There are two key types of cancerous mutations: one that turns on growth signals too strongly, like a car with a stuck accelerator, and the other that turns off safety mechanisms, like a car with broken brakes. While some cancers can be treated with drugs that block overactive growth signals—such as Gleevec for chronic myeloid leukemia—there are currently no effective treatments for cancers caused by the loss of these safety mechanisms, also known as tumor suppressor genes. Notably, mutations in TP53, one of the most common tumor suppressor genes, are abundant in almost all cancers, including breast, lung, and ovarian cancers. Dr. Zheng’s research focuses on reactivating these impaired tumor suppressor genes, such asTP53and FBXW7, to develop new treatment options for a wider range of cancers and to address resistance to existing therapies.

Emerging evidence underscores the profound impact of the gut microbiome, a collection of microorganisms within our digestive system, on cancer. These microorganisms collectively generate various metabolites that can significantly influence cancer progression and treatment outcomes. Dr. Zeng [Fraternal Order of Eagles Fellow] is employing synthetic communities and mouse cancer models to delve into the intricate connections between cancer and the microbiome. His synthetic communities, comprised of over 100 strains, allow for precise manipulation of the microbiome to elucidate the role of specific microbial metabolites in cancer. Additionally, Dr. Zeng is studying community-scale metabolism and using genetically edited strains to design synthetic communities with desired metabolic profiles. These approaches will gain valuable insights into microbiome-cancer interactions and establish a broadly applicable strategy to harness the therapeutic potential of gut microbiome. Dr. Zeng received his PhD from Princeton University, Princeton and his BS from Tsinghua University, Beijing.

Mitochondria harbor independent genetic material known as mitochondrial DNA (mtDNA). This compact, circular molecule encodes proteins essential for the assembly of the mitochondrial electron transport chain to generate energy in form of ATP. Like nuclear DNA, mtDNA is susceptible to damage and mutations. One of the most common disease-causing aberrations of mtDNA is termed “common deletion.” This aberration disrupts mitochondrial function, resulting in neuromuscular diseases and potentially certain cancers, including colorectal cancer. Due to a lack of tools to modify the mitochondrial genome, researchers currently do not understand the mechanisms behind common deletion. Dr. Kavlashvili [Timmerman Traverse Fellow] aims to investigate by using cutting-edge molecular biology tools to edit and visualize mtDNA genomes. She will then be poised to unravel impacts of this deletion on various tissues, in order to ultimately mitigate its pathological impact. Dr. Kavlashvili received her PhD from Vanderbilt University, Nashville and her BS from University of Iowa, Iowa City.

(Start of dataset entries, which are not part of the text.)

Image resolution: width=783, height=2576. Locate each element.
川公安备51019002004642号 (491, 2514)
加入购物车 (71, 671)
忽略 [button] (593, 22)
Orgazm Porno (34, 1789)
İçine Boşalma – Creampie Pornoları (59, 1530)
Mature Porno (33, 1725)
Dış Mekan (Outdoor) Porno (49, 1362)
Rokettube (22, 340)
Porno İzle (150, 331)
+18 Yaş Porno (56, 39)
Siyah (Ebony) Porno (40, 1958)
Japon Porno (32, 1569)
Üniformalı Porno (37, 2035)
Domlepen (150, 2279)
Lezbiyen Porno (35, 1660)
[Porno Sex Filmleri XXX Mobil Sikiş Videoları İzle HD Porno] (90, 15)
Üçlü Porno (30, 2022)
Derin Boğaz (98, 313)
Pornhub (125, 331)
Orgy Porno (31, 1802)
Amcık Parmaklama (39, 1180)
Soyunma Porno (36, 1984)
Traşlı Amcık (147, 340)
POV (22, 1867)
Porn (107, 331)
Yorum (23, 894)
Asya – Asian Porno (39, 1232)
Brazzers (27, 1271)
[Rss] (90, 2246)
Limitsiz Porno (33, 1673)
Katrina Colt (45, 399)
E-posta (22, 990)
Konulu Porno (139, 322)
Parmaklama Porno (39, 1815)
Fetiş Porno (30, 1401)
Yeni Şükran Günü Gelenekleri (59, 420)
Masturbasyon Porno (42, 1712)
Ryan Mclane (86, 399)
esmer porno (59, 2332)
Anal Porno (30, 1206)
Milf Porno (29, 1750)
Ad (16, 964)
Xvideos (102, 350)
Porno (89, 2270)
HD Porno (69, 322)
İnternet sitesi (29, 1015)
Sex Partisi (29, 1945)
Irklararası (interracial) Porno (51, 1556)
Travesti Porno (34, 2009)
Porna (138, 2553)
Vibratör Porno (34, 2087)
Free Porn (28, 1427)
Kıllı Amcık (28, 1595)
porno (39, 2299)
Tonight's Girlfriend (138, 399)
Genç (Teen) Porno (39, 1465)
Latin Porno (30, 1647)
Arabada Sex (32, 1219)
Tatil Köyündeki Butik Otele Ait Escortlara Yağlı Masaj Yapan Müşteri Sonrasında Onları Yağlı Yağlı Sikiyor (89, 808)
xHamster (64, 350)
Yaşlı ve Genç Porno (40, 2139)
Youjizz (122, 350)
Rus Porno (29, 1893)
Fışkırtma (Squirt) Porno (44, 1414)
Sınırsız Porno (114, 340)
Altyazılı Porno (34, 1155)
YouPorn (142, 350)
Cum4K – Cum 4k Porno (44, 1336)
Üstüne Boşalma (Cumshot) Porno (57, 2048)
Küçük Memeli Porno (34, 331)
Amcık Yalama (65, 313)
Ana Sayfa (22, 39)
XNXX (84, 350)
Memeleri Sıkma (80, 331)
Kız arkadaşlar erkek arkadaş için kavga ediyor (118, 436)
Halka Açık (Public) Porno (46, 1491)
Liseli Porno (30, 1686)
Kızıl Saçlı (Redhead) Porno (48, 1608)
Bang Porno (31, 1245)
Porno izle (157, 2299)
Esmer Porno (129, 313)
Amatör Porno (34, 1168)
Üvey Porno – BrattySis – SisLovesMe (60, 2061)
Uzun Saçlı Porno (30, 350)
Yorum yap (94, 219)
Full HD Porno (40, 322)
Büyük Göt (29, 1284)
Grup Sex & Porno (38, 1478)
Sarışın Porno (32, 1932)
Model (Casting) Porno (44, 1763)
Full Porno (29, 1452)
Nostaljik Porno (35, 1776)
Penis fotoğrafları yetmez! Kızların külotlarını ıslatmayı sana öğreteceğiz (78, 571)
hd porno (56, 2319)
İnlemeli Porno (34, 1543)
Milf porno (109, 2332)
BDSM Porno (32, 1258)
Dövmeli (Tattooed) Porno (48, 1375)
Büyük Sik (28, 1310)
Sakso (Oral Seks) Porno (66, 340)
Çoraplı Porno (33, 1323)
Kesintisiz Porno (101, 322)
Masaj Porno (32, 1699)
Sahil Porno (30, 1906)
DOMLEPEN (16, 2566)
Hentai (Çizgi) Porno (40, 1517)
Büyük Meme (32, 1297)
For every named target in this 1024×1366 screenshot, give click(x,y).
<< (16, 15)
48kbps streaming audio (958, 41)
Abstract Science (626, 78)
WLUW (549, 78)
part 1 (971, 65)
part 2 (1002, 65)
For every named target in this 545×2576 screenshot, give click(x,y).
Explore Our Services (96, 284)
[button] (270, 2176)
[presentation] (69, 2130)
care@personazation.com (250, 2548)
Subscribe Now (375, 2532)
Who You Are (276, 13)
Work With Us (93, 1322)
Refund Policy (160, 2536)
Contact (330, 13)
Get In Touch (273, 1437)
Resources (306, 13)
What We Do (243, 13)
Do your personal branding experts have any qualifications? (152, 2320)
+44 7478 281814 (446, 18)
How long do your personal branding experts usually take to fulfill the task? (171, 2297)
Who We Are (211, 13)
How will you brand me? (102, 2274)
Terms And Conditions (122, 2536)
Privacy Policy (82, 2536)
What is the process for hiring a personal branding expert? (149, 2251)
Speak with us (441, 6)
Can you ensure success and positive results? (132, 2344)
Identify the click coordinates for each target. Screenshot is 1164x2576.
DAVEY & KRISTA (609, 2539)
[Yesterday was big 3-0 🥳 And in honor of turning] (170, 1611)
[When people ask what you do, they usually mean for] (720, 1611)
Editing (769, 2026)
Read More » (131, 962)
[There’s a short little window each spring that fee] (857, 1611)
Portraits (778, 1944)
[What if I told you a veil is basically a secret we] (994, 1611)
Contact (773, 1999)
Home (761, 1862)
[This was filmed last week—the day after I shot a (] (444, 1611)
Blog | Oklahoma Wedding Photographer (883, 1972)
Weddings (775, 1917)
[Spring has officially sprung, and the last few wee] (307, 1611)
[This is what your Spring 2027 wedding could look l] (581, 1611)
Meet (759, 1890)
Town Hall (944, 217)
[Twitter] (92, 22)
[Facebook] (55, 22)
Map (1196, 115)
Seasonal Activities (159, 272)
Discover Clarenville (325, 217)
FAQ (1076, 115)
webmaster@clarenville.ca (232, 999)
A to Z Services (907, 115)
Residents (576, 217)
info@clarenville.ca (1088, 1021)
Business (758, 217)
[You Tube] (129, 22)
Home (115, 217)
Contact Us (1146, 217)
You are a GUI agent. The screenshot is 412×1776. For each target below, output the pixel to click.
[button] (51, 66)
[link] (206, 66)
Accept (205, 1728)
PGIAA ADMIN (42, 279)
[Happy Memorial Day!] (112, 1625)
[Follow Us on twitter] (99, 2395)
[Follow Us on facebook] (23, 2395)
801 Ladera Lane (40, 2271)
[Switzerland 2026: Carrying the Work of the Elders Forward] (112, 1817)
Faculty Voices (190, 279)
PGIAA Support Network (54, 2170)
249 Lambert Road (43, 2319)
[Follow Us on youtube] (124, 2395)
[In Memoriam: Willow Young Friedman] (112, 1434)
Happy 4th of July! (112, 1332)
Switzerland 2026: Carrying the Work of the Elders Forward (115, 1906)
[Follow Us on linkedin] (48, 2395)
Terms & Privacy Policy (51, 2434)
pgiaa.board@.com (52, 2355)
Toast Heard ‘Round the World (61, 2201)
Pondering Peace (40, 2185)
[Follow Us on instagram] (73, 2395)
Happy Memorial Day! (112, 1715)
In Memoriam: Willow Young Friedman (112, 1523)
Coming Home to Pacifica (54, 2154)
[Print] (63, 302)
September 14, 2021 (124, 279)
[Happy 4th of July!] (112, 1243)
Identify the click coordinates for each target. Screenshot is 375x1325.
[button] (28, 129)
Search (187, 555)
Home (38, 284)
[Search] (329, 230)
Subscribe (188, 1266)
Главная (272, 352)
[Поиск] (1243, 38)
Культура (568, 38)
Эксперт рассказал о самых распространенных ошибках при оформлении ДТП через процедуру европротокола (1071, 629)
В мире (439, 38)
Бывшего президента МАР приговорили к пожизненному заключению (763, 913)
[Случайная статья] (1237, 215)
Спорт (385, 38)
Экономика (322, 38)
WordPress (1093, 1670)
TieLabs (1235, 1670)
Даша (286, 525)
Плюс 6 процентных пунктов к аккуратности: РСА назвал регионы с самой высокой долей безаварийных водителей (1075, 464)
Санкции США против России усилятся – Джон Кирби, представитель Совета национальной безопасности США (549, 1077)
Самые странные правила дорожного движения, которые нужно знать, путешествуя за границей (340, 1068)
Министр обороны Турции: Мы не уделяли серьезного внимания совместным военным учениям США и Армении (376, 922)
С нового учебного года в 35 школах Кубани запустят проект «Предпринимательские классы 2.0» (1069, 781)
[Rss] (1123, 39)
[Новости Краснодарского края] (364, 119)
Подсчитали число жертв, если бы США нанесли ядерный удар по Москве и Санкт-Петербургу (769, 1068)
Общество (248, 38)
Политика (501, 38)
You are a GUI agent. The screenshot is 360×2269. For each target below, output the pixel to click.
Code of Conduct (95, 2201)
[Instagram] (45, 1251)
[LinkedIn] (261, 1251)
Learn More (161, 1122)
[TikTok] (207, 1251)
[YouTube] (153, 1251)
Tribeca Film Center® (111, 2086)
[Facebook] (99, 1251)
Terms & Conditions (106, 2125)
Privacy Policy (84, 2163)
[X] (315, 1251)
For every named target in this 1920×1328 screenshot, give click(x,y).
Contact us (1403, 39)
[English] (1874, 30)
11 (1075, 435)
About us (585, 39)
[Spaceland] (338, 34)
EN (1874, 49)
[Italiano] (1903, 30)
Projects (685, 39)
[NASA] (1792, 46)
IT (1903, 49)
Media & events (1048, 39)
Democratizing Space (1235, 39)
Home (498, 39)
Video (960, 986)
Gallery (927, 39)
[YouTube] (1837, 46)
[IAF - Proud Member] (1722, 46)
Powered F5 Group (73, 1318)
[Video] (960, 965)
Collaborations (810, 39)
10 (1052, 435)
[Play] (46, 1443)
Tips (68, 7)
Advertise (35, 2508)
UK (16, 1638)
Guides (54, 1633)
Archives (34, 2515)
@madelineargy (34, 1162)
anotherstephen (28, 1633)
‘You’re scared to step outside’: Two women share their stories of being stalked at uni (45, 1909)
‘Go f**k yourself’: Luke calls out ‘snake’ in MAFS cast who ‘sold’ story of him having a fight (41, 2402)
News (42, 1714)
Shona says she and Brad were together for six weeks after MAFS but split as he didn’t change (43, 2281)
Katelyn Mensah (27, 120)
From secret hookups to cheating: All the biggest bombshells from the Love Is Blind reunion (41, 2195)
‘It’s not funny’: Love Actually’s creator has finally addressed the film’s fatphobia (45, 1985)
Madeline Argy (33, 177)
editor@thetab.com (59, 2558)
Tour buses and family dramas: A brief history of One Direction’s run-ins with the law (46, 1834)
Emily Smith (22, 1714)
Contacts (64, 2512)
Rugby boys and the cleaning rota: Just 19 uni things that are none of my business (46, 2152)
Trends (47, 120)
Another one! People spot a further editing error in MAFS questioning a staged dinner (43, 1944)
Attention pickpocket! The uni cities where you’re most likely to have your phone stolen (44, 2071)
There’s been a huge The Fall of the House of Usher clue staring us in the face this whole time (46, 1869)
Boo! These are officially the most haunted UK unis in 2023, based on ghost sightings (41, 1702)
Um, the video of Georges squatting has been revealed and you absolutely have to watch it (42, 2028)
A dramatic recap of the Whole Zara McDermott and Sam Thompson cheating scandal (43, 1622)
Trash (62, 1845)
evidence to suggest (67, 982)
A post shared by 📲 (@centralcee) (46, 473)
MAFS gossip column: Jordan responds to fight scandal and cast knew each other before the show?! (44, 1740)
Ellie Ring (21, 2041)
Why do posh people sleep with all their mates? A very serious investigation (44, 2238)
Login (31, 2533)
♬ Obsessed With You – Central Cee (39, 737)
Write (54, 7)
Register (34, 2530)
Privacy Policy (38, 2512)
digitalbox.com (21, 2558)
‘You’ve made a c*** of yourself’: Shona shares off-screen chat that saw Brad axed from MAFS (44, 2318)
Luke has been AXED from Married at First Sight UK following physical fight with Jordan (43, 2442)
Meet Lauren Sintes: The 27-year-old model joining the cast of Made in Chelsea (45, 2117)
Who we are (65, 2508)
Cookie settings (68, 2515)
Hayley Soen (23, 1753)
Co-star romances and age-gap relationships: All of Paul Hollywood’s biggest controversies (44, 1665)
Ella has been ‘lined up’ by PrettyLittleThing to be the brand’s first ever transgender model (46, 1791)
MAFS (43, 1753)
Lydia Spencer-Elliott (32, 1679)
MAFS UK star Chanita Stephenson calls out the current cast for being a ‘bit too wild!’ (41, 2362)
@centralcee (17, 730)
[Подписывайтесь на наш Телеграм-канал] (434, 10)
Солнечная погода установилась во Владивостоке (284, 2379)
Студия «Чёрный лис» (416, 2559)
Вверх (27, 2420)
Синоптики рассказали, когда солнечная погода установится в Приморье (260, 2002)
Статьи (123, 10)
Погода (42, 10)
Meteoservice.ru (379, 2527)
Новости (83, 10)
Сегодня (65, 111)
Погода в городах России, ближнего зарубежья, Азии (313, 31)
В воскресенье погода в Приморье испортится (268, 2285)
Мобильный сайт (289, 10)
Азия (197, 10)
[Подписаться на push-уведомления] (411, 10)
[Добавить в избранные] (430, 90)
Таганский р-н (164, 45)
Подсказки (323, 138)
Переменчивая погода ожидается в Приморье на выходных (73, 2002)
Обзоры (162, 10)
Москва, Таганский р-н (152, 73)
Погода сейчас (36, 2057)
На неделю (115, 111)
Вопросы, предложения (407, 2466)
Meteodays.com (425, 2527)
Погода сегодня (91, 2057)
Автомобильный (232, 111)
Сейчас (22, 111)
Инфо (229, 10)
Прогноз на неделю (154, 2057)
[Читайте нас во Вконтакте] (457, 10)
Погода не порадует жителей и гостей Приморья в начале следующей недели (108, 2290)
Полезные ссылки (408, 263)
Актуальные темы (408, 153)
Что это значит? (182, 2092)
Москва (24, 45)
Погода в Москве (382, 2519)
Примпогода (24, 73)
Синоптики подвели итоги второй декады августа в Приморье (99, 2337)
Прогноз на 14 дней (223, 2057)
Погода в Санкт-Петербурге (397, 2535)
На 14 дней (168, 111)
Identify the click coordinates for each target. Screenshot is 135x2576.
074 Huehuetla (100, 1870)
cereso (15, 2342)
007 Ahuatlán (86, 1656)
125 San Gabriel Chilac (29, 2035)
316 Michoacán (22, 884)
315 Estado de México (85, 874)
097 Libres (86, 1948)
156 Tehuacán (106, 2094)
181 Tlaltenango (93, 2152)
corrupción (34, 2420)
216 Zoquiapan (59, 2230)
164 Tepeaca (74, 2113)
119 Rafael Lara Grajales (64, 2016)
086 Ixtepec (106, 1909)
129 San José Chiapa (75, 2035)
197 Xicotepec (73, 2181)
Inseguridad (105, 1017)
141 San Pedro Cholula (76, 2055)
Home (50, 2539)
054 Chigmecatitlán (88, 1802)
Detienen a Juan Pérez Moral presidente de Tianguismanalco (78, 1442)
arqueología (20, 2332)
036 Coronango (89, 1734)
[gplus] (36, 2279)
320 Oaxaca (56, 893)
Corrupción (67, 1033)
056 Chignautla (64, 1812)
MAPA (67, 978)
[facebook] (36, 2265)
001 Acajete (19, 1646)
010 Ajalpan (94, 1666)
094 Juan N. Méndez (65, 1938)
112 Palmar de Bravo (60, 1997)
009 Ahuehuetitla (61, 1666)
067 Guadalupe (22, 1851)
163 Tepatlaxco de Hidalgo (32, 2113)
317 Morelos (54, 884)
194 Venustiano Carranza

Most cancers develop in the epithelial tissue, which includes the skin and internal organ linings.  Hemidesmosomes (HDs) are adhesive structures that anchor epithelial cells to the underlying base layer and maintain tissue integrity. While HD disassembly occurs normally during wound healing, tumor cells can exploit this process to detach and spread to other parts of the body. Dr. Bagde [Bakewell Foundation Fellow] is studying how HD components interlock like Lego blocks to form stable HDs in healthy tissues and how they disassemble in cancerous tissues. To investigate this phenomenon, Dr. Bagde plans to develop organoids—self-organizing mini-organs grown in a petri dish to study disease progression. By creating simple base layers that simulate the supportive properties of the native organ base layer, he plans to promote the growth of both normal and cancerous organoids. This work has the potential to support the development of personalized cancer therapies based on patient-derived tumor samples. Dr. Bagde received his PhD from Cornell University, Ithaca and his MS and BS from the Indian Institute of Science Education and Research, Pune.